Bryan Campbell wrote:
We as ISP administrators can force all smtp traffic through a gateway of
our choosing. We can scan mail as it heads outbound, through an
off-site smtp-mta mx proxy virus and spam scanning service (like
Postini), and even on the inbound mail delivery. We can shut down all
smtp traffic out of our ISP's that doesn't source to our outbound
relay. We can force all traffic to/from POP and IMAP servers off-site
to be forwarded through, or picked-up by our servers so that we can scan
the mail that comes in from mail servers off-site. The last and most
important step we can take is to move everone to authenticated SSL
smtp. That will put the nail in the coffin for most of the smtp abuses
on our networks.
Just last weekend I used a hotel data network (STSN) that quietly
intercepts all outbound connections to port 25 and redirects them to
their own mail servers. Among other things, this breaks STARTTLS, which
to me is a serious privacy invasion.
This kind of egregious violence against end-to-end transparency makes my
blood boil. Enough to make me want to retaliate in the best way I know
how -- by helping design and widely deploy encrypted tunnels that will
make it simply impossible. (I redirected all my outbound mail over an
encrypted tunnel to one of my own servers.)
When we were fighting the crypto wars back in the 1990s, we thought the
government was our adversary. It still is a big threat, especially now.

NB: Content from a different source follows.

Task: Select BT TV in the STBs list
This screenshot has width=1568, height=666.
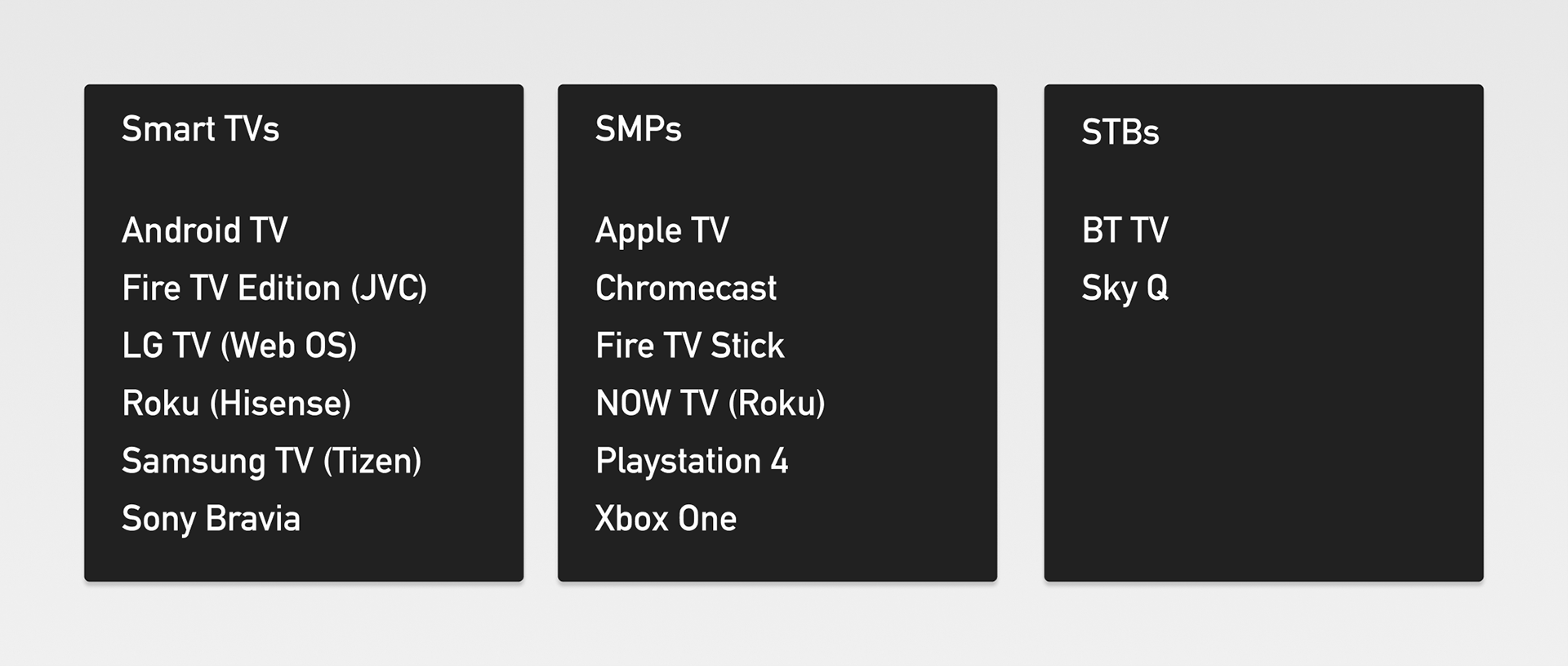Action: point(1125,230)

But encryption may turn out to have an even more important use: the
defense of the Internet end-to-end model and the enforcement of
end-to-end transparency against ISPs, carriers and others who would
otherwise be tempted to discriminate on the basis of traffic content and
type.
The prospect of widespread encrypted tunneling making it impossible for
ISPs to selectively filter traffic even when everyone wants them too
(e.g., when the next Blaster hits) should give pause to any ISP thinking
of filtering, diverting or transparently proxying any traffic "because
they can", with the users unable to do anything about it.